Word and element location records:

· · · · ·

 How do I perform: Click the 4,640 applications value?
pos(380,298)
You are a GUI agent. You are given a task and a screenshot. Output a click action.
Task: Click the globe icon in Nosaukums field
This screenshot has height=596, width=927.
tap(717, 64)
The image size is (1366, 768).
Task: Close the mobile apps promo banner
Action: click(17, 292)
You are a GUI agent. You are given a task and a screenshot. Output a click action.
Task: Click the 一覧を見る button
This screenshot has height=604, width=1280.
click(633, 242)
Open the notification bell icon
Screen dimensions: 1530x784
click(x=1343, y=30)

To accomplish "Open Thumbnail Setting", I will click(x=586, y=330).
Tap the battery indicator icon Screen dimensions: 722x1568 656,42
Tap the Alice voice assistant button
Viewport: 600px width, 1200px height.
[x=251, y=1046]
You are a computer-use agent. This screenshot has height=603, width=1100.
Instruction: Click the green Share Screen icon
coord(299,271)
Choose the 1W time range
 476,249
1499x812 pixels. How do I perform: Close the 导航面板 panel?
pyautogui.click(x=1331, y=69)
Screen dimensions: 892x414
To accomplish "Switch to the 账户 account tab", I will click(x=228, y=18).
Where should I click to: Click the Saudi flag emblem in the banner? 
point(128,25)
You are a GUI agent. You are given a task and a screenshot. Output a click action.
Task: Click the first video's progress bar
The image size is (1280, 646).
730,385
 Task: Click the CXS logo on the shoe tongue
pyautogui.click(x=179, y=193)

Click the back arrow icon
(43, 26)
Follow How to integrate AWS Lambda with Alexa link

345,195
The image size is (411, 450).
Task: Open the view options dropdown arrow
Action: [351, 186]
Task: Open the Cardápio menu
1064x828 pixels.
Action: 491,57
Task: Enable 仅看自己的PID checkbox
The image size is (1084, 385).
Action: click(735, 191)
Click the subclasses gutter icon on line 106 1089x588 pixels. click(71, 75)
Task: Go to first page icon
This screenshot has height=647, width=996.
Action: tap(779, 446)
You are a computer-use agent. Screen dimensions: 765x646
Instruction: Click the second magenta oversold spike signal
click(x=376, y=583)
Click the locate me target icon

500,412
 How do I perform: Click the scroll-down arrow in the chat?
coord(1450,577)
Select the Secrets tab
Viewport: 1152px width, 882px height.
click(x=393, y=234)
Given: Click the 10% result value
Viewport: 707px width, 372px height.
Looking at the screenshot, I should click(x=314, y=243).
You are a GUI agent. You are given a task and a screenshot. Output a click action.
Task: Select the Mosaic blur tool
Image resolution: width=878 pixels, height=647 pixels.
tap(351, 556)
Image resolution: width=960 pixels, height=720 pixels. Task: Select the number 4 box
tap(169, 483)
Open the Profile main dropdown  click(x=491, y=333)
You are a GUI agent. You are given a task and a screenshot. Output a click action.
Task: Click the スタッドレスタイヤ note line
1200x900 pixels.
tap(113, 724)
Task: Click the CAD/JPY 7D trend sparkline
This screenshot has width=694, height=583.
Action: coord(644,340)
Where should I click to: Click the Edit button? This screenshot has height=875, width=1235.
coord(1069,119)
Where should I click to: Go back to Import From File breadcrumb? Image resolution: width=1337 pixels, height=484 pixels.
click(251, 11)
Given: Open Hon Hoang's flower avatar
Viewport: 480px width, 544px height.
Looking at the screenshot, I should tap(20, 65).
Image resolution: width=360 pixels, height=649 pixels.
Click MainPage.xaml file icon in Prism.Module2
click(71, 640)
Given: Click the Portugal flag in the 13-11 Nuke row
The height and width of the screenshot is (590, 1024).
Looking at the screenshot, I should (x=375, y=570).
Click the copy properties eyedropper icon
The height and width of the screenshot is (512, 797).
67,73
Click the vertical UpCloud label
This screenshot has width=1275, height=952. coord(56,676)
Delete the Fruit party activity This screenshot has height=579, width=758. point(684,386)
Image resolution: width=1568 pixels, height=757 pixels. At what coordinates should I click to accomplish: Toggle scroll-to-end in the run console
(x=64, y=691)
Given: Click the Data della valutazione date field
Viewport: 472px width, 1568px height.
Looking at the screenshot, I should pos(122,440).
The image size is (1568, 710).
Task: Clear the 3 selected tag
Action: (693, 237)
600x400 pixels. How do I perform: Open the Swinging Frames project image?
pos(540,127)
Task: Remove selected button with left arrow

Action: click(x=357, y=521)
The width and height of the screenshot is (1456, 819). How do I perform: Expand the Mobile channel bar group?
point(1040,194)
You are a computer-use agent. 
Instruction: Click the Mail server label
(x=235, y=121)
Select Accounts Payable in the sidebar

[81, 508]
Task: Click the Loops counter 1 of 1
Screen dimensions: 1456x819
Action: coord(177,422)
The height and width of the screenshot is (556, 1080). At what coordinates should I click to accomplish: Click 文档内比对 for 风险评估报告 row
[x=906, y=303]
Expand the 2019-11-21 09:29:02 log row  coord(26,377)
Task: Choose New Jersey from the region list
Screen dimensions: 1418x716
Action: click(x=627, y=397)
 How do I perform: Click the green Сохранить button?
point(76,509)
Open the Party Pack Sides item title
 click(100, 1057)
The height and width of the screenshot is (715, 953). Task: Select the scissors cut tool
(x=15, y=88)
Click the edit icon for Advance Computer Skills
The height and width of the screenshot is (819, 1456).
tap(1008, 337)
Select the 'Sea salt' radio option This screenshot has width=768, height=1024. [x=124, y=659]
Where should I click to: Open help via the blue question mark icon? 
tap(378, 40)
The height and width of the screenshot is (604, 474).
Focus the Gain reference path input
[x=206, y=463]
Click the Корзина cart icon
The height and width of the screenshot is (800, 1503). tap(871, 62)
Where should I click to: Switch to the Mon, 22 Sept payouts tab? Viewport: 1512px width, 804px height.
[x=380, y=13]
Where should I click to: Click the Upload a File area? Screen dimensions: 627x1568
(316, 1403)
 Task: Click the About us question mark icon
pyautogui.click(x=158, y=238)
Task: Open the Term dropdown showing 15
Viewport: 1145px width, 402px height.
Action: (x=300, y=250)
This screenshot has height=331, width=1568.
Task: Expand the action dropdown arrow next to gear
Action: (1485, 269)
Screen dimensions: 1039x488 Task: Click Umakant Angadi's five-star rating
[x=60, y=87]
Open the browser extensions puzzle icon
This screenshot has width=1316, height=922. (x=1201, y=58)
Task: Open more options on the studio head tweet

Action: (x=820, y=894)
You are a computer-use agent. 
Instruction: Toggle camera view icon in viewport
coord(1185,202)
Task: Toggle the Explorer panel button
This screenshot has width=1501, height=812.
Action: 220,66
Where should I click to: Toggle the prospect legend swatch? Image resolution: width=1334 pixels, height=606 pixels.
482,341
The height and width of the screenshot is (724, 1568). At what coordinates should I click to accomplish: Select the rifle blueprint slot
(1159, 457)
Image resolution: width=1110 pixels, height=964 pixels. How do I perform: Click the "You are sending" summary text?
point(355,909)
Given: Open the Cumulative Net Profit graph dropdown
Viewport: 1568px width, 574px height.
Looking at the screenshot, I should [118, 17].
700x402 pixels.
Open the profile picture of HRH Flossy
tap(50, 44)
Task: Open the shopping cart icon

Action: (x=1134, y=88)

· · · · ·

CHALLENGE: Extract each line from the items above that contains the string "dimensions", copying the lines in their original order.

WRITTEN SOLUTION:
Screen dimensions: 1530x784
Tap the battery indicator icon Screen dimensions: 722x1568 656,42
Screen dimensions: 892x414
You are a computer-use agent. Screen dimensions: 765x646
Screen dimensions: 1456x819
Screen dimensions: 1418x716
Where should I click to: Click the Upload a File area? Screen dimensions: 627x1568
Screen dimensions: 1039x488 Task: Click Umakant Angadi's five-star rating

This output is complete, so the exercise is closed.